Time crystals exhibit a periodic structure across time and promise to provide valuable insight into quantum systems. Up until recently, this exotic state of matter was thought to exist in the theoretical realm only. Some physicists have gone as far as claiming they’re impossible to reproduce in the real world. But a group from Harvard University defied the impossible and showed how to build one. It turns out, you need to eventually give it a good wack.
Repeating in time
Whether its salt or quartz, a crystal is defined as the periodic arrangement of atoms in a 3-D lattice. Glass, wax, or plastics, on the other hand, have no period structure whatsoever — they’re called amorphous solids.
Time crystals are essentially regular, boringly ordered crystals with a twist. A fourth dimension, time, is added so the material exhibits different periodic structures over time. What makes these crystals particularly remarkable is less that they repeat in time but rather has more to do with the fact that they’re intrinsically out of equilibrium. Because time crystals are never able to settle down, say into a diamond or ruby, there’s a lot we can learn from them.
“There is now broad, ongoing work to understand the physics of non-equilibrium quantum systems,” said Harvard Professors of Physics Mikhail Lukin in a statement. “This is an area that is of interest for many quantum technologies, because a quantum computer is basically a quantum system that’s far away from equilibrium. It’s very much at the frontier of research…and we are really just scratching the surface.”

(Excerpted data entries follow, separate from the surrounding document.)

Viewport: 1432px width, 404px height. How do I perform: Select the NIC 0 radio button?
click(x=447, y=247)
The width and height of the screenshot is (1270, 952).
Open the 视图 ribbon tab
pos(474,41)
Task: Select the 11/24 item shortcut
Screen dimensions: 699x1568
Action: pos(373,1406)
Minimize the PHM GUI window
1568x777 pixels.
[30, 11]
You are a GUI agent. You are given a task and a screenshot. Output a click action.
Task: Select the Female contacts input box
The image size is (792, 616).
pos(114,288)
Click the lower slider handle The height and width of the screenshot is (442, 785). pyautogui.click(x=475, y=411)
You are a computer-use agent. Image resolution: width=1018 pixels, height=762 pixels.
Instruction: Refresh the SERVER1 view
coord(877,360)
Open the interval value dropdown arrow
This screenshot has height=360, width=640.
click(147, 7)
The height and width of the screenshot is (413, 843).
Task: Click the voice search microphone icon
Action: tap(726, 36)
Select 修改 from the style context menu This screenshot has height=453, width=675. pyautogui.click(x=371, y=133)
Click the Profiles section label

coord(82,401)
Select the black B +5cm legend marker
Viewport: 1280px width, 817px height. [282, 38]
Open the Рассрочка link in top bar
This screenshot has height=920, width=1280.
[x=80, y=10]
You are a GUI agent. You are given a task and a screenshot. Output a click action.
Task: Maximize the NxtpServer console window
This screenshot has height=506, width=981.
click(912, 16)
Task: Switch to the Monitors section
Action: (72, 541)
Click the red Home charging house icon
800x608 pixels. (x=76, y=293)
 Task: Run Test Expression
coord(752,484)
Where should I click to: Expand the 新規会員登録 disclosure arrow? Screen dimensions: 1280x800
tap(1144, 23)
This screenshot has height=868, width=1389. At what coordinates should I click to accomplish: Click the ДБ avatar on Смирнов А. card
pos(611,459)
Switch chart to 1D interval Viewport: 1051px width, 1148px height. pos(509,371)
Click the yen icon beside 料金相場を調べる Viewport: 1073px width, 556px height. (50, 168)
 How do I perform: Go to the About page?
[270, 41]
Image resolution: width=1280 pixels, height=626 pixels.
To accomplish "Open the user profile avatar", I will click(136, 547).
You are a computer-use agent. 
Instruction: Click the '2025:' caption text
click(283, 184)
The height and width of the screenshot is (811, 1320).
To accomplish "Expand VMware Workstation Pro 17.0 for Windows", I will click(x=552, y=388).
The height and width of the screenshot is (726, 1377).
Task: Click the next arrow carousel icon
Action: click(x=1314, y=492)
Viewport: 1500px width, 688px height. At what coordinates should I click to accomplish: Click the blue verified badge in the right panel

Time crystals were first proposed in 2012 by Nobel laureate Frank Wilczek and ever since scientists have experimented to prove their existence. Initially, the notion that a time crystal could actually be built seemed unlikely. Some have gone so far as to prove that it would be impossible to create a time crystal in a quantum system that was at equilibrium.
Sure, most systems are at equilibrium — but not all of them. Earlier this year, the first time crystals were made not by one, but two groups who had worked independently. The first to report their findings were physicists from the University of Maryland who based their material on a blueprint proposed by Norman Yao, an assistant professor of physics at UC Berkeley. The other group is from Harvard University which also worked with Yao’s blueprint but with a different setup from that used at U of Maryland.
The Harvard time crystal naturally started with a material that is out of equilibrium — a diamond. At the same time, the diamond is meta-stable since once it adopts a crystal formation, i.e. after the heat and pressure that went to form it are removed, it will stay in that configuration. Before time crystals were first made in the lab, previous research showed that non-equilibrium systems, sometimes called ‘driven’ systems, share some of the characteristics of a time crystal. One such characteristic is that the crystal remains robust across time with respect to perturbations.
“A solid crystal is rigid…so if you push on it, maybe the distance between atoms changes a little, but the crystal itself survives,” he said. “The idea of a time crystal is to have that type of order in a time domain, but it must be robust.”
Lukin and colleagues first embedded a diamond with millions of atomic-scale impurities known as nitrogen-vacancy (NV) centers. The impurities were so numerous that the diamond became black. The diamond was then subjected to microwave pulses which changed the orientation of the spins of the NV centers. As a pulse changed the spin of the atom from up to down, a subsequent pulse turned the spin back up.
If all the spins don’t fully change from up or down, you get a completely random system. But this isn’t the case because the NV centers stabilize the response, forcing the system to respond periodically. Basically, because the atoms repeatedly change their spin and the spins interact, the atoms can’t settle into a stable, repetitive pattern. This is our time crystal.
So what is it good for?
Time crystals could become critical components in quantum computers and quantum sensors because these can support long quantum memory times and a very high density of quantum bits.
“For many applications you want both of those,” Lukin said. “But these two requirements are usually contradictory….this is a well-known problem. The present work shows that we can achieve the desired combination. There is still a lot of work to be done, but we believe these effects might enable us to create a new generation of quantum sensors, and could possibly in the long run have other applications to things like atomic clocks.”
There are also more immediate applications for time crystals.
“One specific area where we think this might be useful, and this was one of our original motivations for this work, is in precision measurement,” Lukin said. “It turns out, if you are trying to build…for example, a magnetic field sensor, you can use NV-center spins,” he said. “So it’s possible these non-equilibrium states of matter which we create may turn out to be useful.”
Journal reference: Soonwon Choi, Joonhee Choi, Renate Landig, Georg Kucsko, Hengyun Zhou, Junichi Isoya, Fedor Jelezko, Shinobu Onoda, Hitoshi Sumiya, Vedika Khemani, Curt von Keyserlingk, Norman Y. Yao, Eugene Demler, Mikhail D. Lukin. Observation of discrete time-crystalline order in a disordered dipolar many-body system. Nature, 2017; 543 (7644): 221 DOI: 10.1038/nature21426.